Jacob's Urban Cabin, which he designed alongside the MINI Living team, will be installed in the courtyard of Oxo Tower Wharf – and will join the programme of London Design Festival's Landmark Projects.
His idea stems from wanting to show the differences between the way London was in the past, and how it is at the present moment.
"I've always been interested in combinations, juxtapositions and fusions; in how projects can draw on different references and forge alternative possibilities," said Jacob.
"Often this means bringing apparent opposites together to create unexpected alliances and design languages. The aim is to open up the possibilities of design while also making reference to the world around us."
Through his installation, Jacob aims to provide Londoners with a research space equipped with facilities inspired by the amenities that they might not have access to.
A shared kitchen is based on the city's abundance of food markets, while a micro-library addresses the decreasing number of public libraries that have faced closure following funding cuts.
The exterior of the building is based on the rich combination of facades seen across the city, while the interior is designed as a nod to "British eccentricity". Also on the outside, mirrored surfaces will reflect the cabin's surroundings.
"The mirrored surface of Urban Cabin is playing with the reflections of its surrounding, while the interior is an interactive space designed to understand and evaluate the personal needs of the London urbanite," said Corinna Natter, an experience designer at MINI Living.
London Design Festival takes place this year from 16 to 24 September. It's the second time that MINI Living – a research project by the automotive company that explores the future of cities – has taken part in the festival.
The project began with an installation during last year's Milan design week, and at London Design Festival 2016 they worked with architect Asif Khan to install "forests" in see-through boxes across east London, designed for those who don't have access to parks or gardens.

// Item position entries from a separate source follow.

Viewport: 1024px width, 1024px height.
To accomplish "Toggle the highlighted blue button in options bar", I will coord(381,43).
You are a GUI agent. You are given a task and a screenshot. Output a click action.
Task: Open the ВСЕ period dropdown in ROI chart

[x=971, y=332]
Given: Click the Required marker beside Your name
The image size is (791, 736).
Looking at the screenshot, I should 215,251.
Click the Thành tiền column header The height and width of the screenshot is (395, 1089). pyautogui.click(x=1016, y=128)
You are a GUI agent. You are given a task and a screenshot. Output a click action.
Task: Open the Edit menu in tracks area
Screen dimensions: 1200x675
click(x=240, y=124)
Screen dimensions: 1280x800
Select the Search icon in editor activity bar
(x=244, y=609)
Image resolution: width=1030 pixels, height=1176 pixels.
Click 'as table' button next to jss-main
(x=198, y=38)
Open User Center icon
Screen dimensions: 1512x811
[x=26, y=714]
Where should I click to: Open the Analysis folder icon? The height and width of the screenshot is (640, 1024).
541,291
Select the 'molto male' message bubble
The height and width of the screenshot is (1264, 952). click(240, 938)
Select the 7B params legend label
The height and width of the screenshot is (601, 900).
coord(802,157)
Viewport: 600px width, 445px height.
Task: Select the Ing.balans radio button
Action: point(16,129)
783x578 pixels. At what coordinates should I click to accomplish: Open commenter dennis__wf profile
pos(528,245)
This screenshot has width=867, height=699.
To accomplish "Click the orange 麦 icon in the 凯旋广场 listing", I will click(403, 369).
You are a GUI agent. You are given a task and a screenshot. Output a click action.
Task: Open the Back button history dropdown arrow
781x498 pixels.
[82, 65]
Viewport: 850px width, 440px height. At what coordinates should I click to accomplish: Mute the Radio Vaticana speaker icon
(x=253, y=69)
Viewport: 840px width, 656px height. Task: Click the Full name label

Sam Jacob is principal of Sam Jacob Studio, and a professor of architecture at University of Illinois at Chicago. The London-based architect and Dezeen columnist was formerly a director of the now-defunct FAT alongside Sean Griffiths and Charles Holland.
The practice disbanded in 2013 after 23 years, but during their time together, they designed a housing block in England where an assortment of building typologies appear to be stacked on top of one another and an exhibition dedicated to architectural copying for the Venice Architecture Biennale 2012.